Staff and stakeholder awareness training is as an essential element of Data Protection and General Data Protection Regulation (GDPR) compliance. For many organisations it is seen as a tick-box exercise rather than an opportunity for embedding a culture of privacy within the organisation. To achieve full compliance, and truly reap the benefits of greater stakeholder awareness and improved data management practices, organisations should consider going beyond simple training to ‘managed-learning’.
One of the most common questions we receive is ‘who in our organisation requires GDPR training and how should we go about it?’. While we do not take a ‘one-size-fits-all’ approach, there are certainly some overarching themes which we find beneficial when discussing this topic.
Where personal data is involved, training is required
While this may initially appear a rather cynical view, one could certainly say this is the most prudent place to begin. If you are reading this post, it is likely that your organisation deals in personal data above and beyond internal business functions such as HR, so we will take this as a given. With that in mind, a good starting point is to provide blanket training on the basic principles of the GDPR. This should cover some of the more rudimentary topics such as ‘what is personal data’, ‘the role of data controllers and processors’, ‘lawful processing conditions’, ‘data subject rights’ and why should staff care in the first place. This is by no means an exhaustive list, but training all staff on those topics will help lay the foundations of the culture you are no doubt seeking to embed. There is an argument to be made that this would suffice in meeting the (admittedly vague) mentions of training encapsulated within the Regulation. As it stands, there are but two brief mentions of training within the GDPR, under Art.39 (pertaining to the role of the Data Protection Officer) and Art.47 (relating to the application of Binding Corporate Rules), both offer little guidance as to the scope of the training required and some may attempt to leverage this in favour of expedience, stopping the book there.

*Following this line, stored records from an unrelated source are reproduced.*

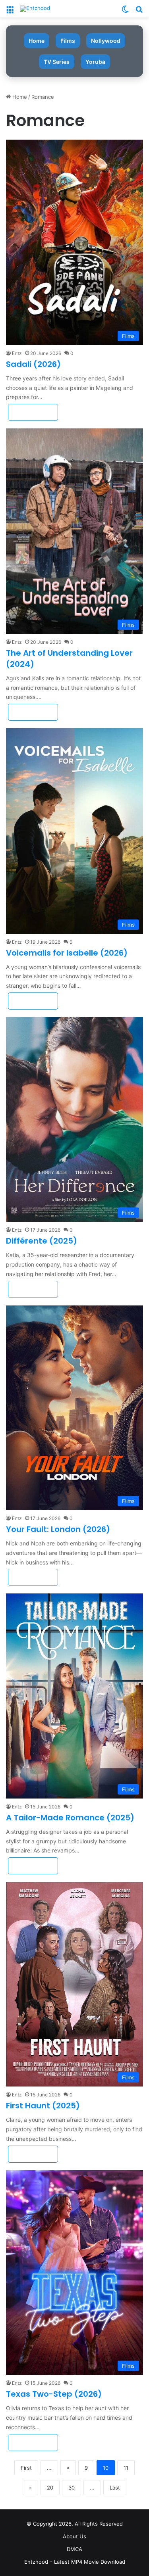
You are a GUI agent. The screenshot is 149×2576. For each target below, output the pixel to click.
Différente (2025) (41, 1240)
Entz (17, 353)
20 (50, 2487)
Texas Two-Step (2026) (54, 2393)
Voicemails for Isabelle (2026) (67, 952)
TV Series (57, 61)
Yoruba (95, 61)
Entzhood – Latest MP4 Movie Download (74, 2562)
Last (115, 2487)
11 (126, 2468)
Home (37, 40)
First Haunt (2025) (43, 2105)
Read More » (33, 412)
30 (71, 2487)
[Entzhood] (35, 9)
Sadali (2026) (33, 364)
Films (67, 40)
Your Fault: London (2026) (58, 1529)
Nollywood (105, 40)
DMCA (74, 2549)
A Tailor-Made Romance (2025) (70, 1817)
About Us (74, 2536)
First (26, 2468)
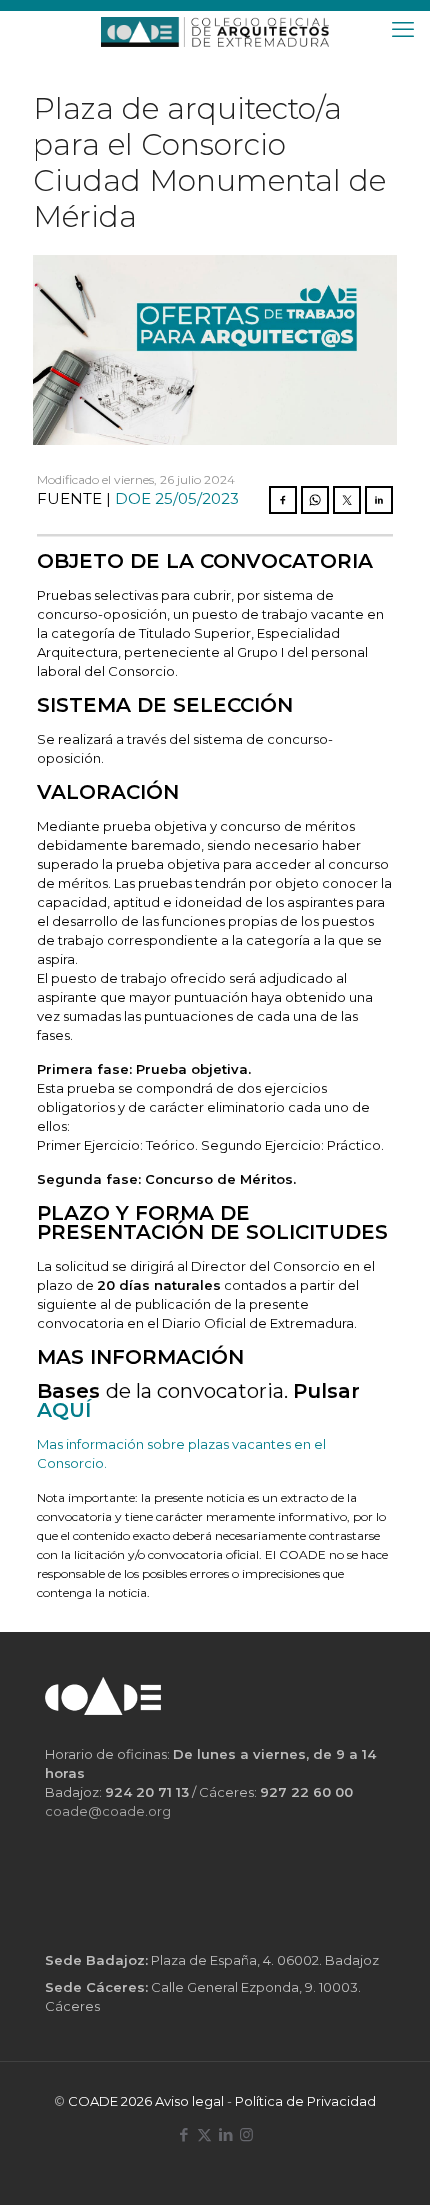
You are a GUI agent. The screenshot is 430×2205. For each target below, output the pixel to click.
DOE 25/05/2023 (177, 498)
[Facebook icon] (183, 2134)
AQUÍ (64, 1410)
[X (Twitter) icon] (204, 2134)
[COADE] (215, 30)
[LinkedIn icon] (225, 2134)
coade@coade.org (108, 1811)
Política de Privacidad (305, 2101)
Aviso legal (189, 2101)
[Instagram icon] (246, 2134)
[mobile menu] (403, 30)
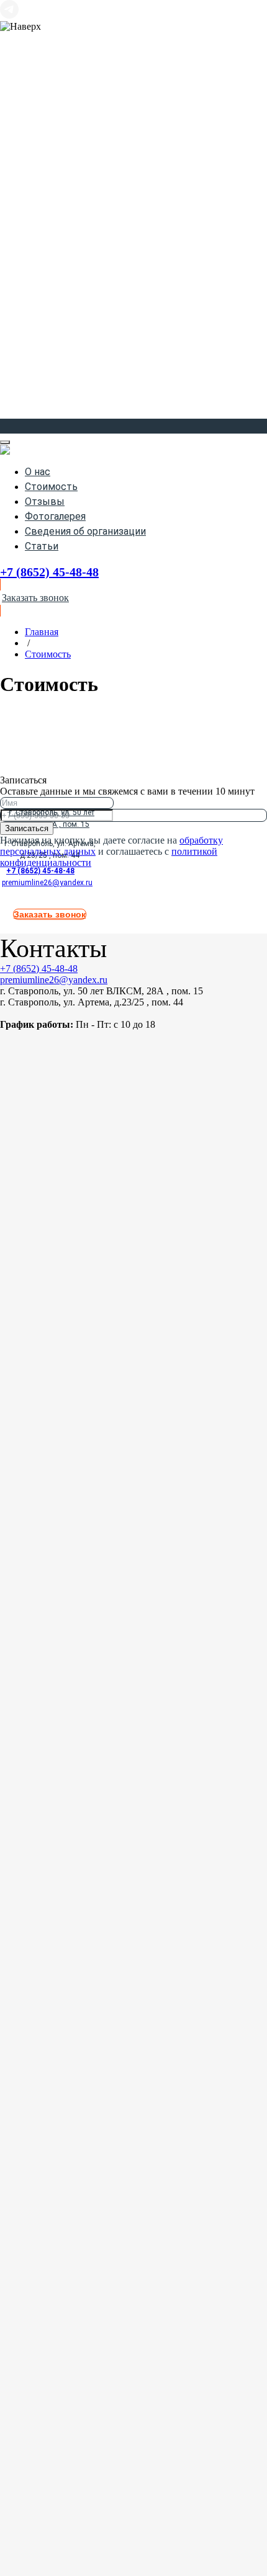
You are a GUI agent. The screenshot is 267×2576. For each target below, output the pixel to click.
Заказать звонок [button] (50, 914)
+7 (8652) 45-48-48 (40, 871)
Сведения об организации (85, 531)
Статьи (41, 546)
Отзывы (45, 501)
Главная (41, 631)
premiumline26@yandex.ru (47, 882)
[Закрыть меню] (5, 442)
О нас (37, 472)
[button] (133, 598)
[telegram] (9, 15)
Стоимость (51, 486)
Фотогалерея (55, 516)
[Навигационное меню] (8, 425)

However, for those seeking to embed a genuine culture of data protection and make strides towards the GDPR’s loftier goals, we would suggest taking this a couple of steps farther. At the heart of it all, the GDPR is a landmark piece of legislation intending to place the personal data of individuals more firmly within their own hands. So when creating your staff training plan, placing particular emphasis on data subject rights is a wise decision. Not only will this ensure staff understand and are capable of escalating data subject right invocations as they arise, but it will also ensure forethought for such requirements when looking to build or refine organisational processes. That’s the beginning of a cultural shift.
Structure and segmentation
As mentioned, there is no ‘one size fits all’ here, but a logical continuation of the above would see sponsorship from the senior level. This can be as simple as highlighting the principles of the GDPR across all company communications, both internal and external. This will help emphasise the communal intention of abiding by the Regulation and will encourage staff to take their assigned training more seriously.
For all staff, we would encourage standard GDPR awareness training on topics such as those highlighted above. As we know, up to 90% of data breaches are caused by human error, and while training can only accomplish so much, it may result in the required pause before sending an email, downloading an unsecure USB or handing over a sensitive document.
For more involved roles, such as those working in Software, Marketing, Healthcare etc., more focused, role-based training is advised. This should be tailored to the more specific legislative requirements inherent to those roles. For example, software engineers should be provided with training on the concepts of Privacy by Design and Default, Data Protection Impact Assessments and Automated Decision Making. Other than highlighting your organisation’s appreciation for the forces at play, tailored training of this nature is likely to have greater uptake by staff. It sits with the organisation to remain cognisant of new, overlapping legislation and guidance and update their staff training accordingly. This can then be supplemented with awareness campaigns promoting the benefits of realising and respecting data subject rights. The goal, in an ideal world, it to consistently endorse the profile of data protection across the organisation.
Finally, to ensure that the above is retained and built upon over time, it is crucial to ensure annual refresher training for all. Given the ever evolving nature of this space, content is likely to change slightly over time (particularly for more involved roles). However, the core principles as outlined under Art.5 are not going away any time soon, and reinforcing it across your organisation is a sure-fire way to ensure development of a strong data protection culture. Substantive GDPR compliance requires organisations to make their commitment known to their staff, imbuing this objective from the top down. A perfect rendition may not yet exist, but knowing what training should be delineated to staff is an excellent way to begin. Both the regulator and your clients will likely agree.